Storytelling through funny characters and colourful pictures may seem odd for a profession focusing on activities like drafting a contract, proposing a regulation, writing a will, crafting a legislative provision, or writing up a brief. But it certainly worked its charm in really making students understand cases from the actual law reports, and subsequently motivate them to use their creativity to ‘storytell’ the facts, issues and decisions of the case in a more fun and easy-to-remember method.
Can students learn more by reading comics?
According to Shelley Hong Xu, associate professor in the department of teacher education at California State University, graphic novels and comics can be used as a “point of reference” to bridge what students already know with what they have yet to learn. For example, comics and graphic novels can teach about making inferences, since readers must rely on pictures and just a small amount of text. By helping students transfer this skill, she says, teachers can lessen the challenge of the actual textbook.

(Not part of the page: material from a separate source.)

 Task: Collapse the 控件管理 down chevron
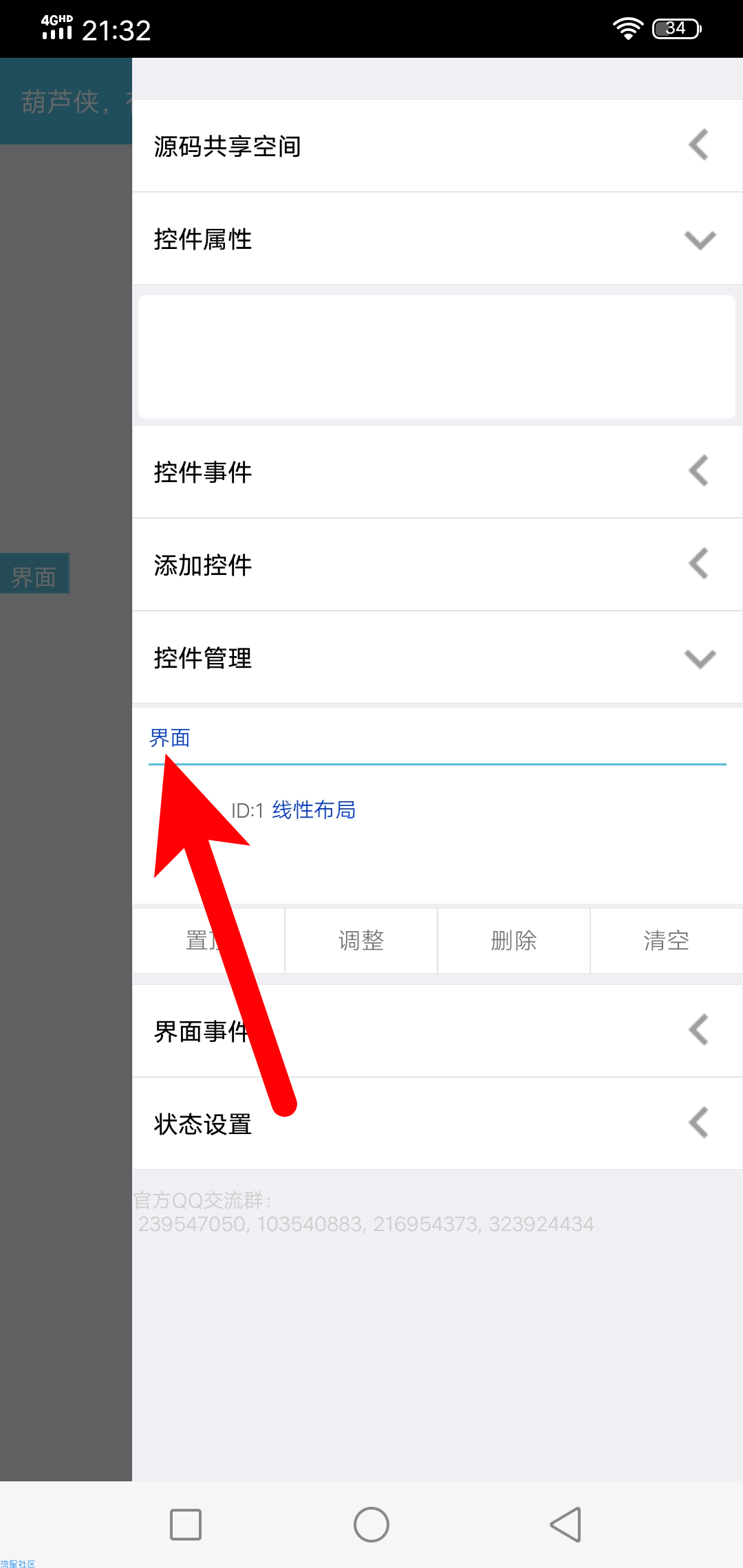pos(700,659)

Talking along the same line, Stephen Cary, a second language learner specialist, explained that the dramatically reduced text of many comics make them manageable for readers who have problems coping with the English language. I believe that this very much caters the need of our Malaysian law schools where we will have students who may encounter these sort of problems.

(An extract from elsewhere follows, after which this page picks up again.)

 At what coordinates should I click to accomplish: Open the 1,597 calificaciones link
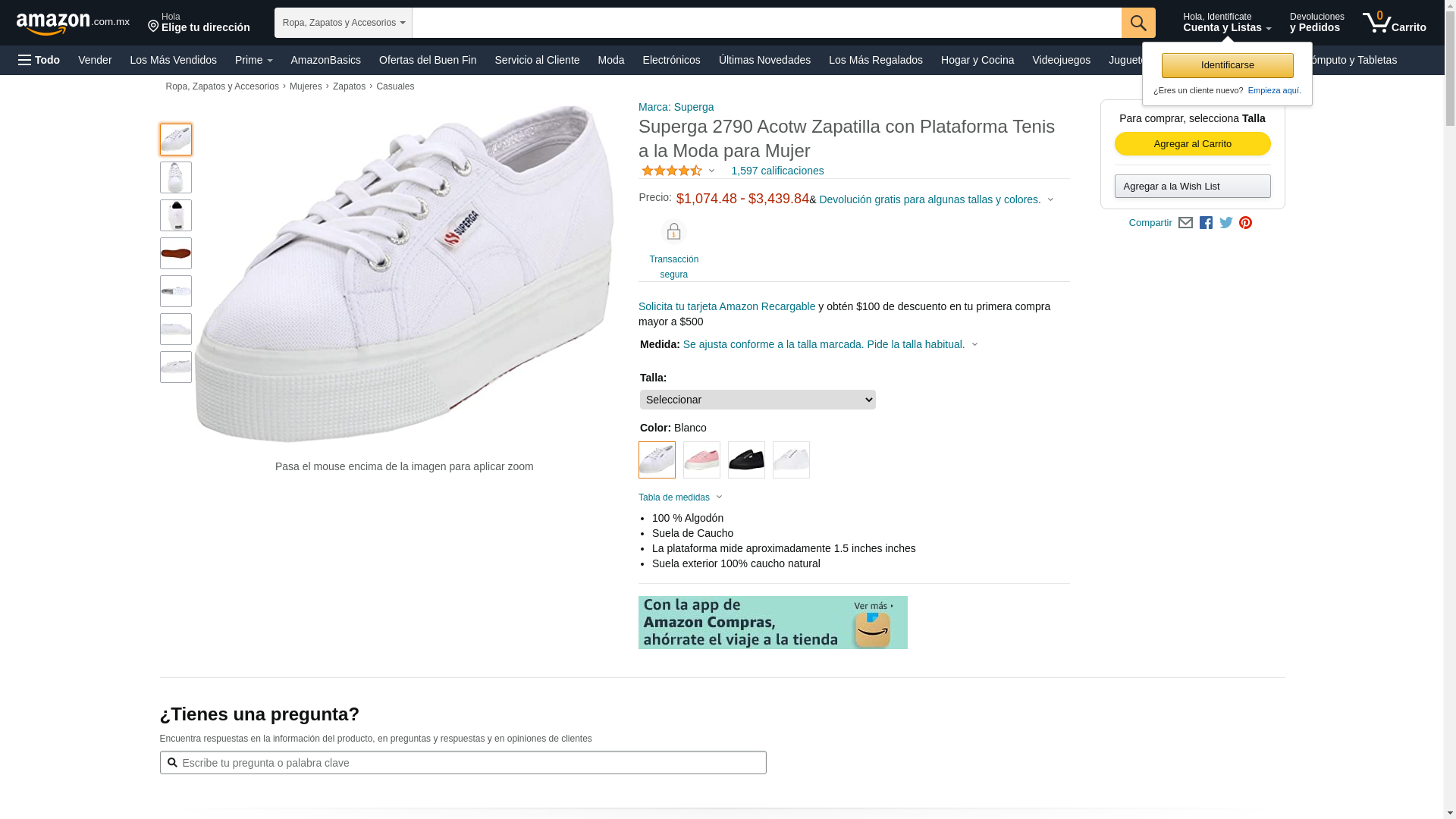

But most important of all, the biggest benefit is that this case-review-via-comic method helps revive my students’ interest in case reports and harnesses their case reading and reviewing skills. For second language learners or students who lack the ability to visualize as they read; it provides a graphic sense that approximates what good readers do as they read. It avoids the tendency to ‘cut and paste’ or parrot exactly what the case report says, and also provides an effective way for reluctant students to subsequently (after completing the reading) communicate a story that has a beginning, middle, and end.

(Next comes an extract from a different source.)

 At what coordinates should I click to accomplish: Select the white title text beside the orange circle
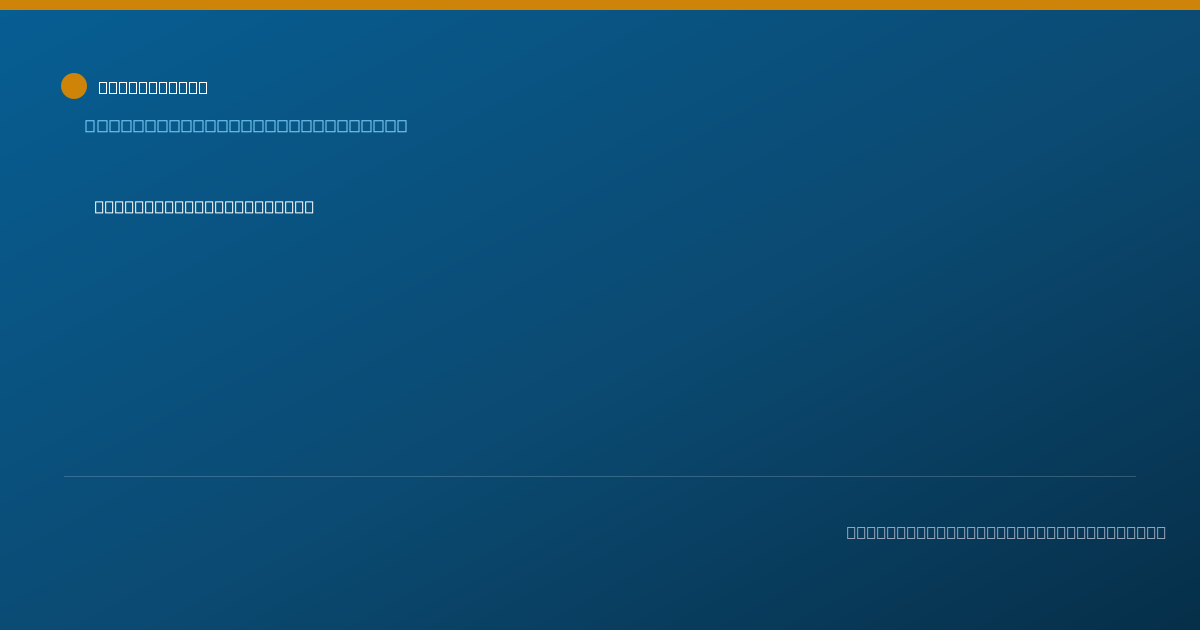[153, 87]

To me, comics and graphic novels are an excellent vehicle for delivering the important content of the case – i.e. facts, issues, ruling and reason for the judgment writing - as a story has to be pared down to its most basic elements. It is easy for the students to look at a short comic strip and quickly understand (and simultaneously memorize!) the cases rather than read through the conventional case report line by line, every time they need to refer to it. It engages them, stimulate their interests and motivates them to use those cases in their learning of the law.
Dr Shahrul Mizan Bin Ismail is an Associate Professor of Law at the Faculty of Law, National University of Malaysia (UKM). He has two main areas of specialization which are International Human Rights Law and Civil Procedure. He is the author to several reference books for Civil Procedure. He was also involved as an expert in the Malaysia’s National Human Right Action Plan (NHRAP) and Malaysia’s Syariah Index in 2015, both under the Malaysian Prime Minister’s Department. He is currently the advisor for Malaysia’s Department of National Unity & Integration under the Prime Minister’s Department.